**TASK TO COMPLETE:** Images in the records should be skipped while the rest is transcribed verbatim.

**DATA FOR THIS TASK:**
☆ ☆ ☆ ☆ ☆ ☆ ☆

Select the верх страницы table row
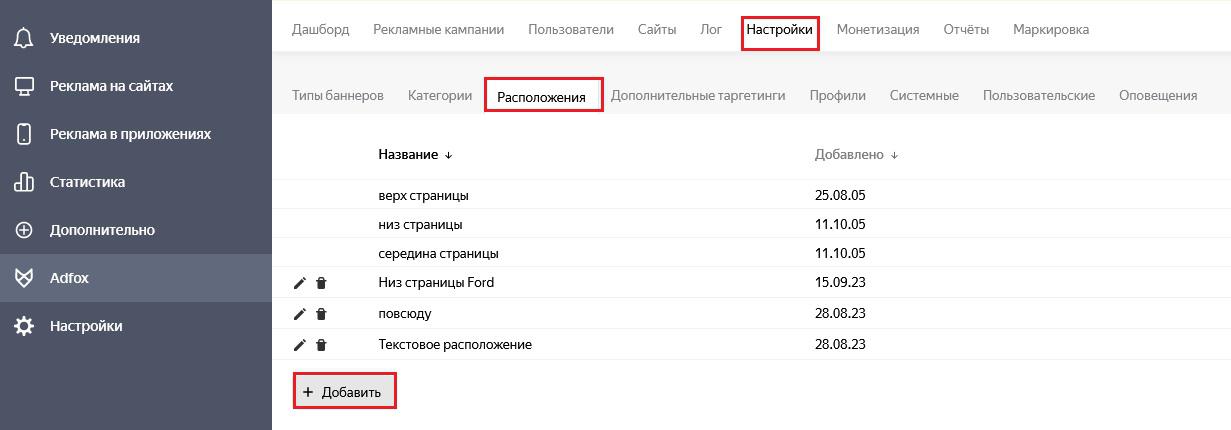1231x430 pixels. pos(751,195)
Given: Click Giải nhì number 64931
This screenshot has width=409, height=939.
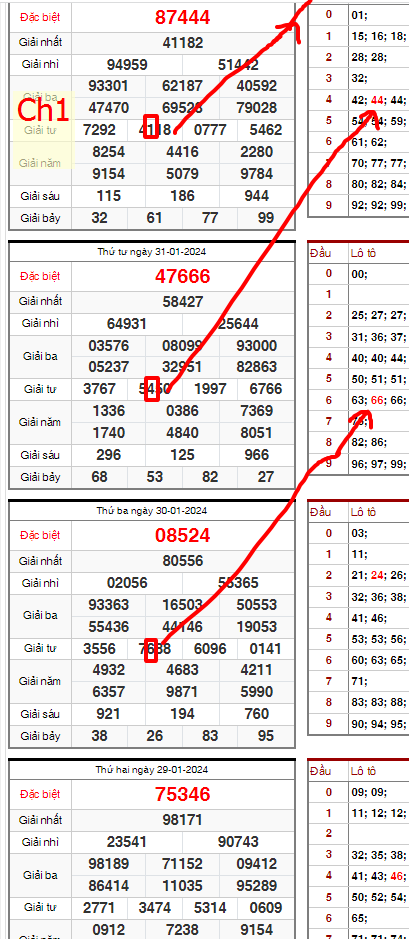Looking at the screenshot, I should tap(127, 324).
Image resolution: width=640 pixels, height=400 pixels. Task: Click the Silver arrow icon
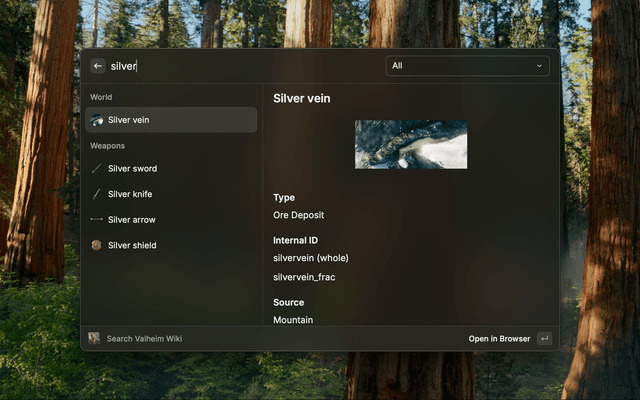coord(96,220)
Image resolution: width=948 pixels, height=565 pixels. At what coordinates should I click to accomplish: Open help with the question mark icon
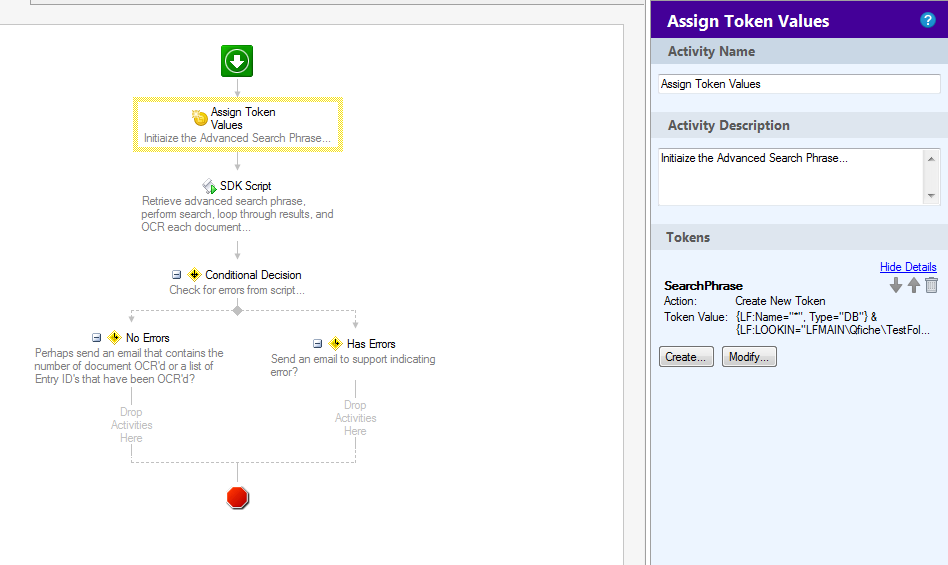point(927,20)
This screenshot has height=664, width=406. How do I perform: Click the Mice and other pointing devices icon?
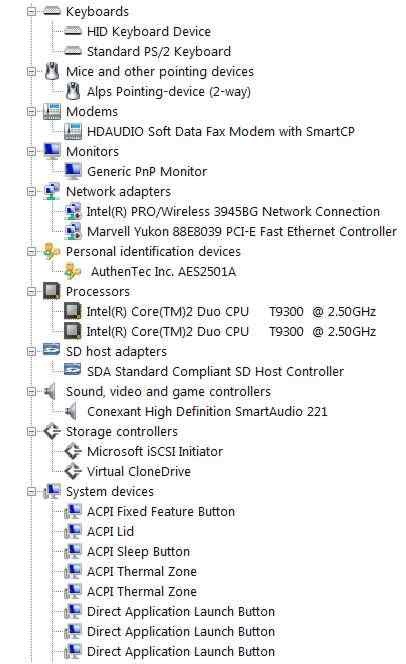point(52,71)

☆ ☆ ☆ ☆ ☆ ☆ ☆

**RESULT OF THE TASK:**
Select the верх страницы table row
1231x430 pixels. pos(751,195)
Given: Click Giải nhì number 64931
This screenshot has width=409, height=939.
Looking at the screenshot, I should tap(127, 324).
Image resolution: width=640 pixels, height=400 pixels. Task: Click the Silver arrow icon
coord(96,220)
Image resolution: width=948 pixels, height=565 pixels. At what coordinates should I click to accomplish: Open help with the question mark icon
point(927,20)
This screenshot has height=664, width=406. How do I perform: Click the Mice and other pointing devices icon?
point(52,71)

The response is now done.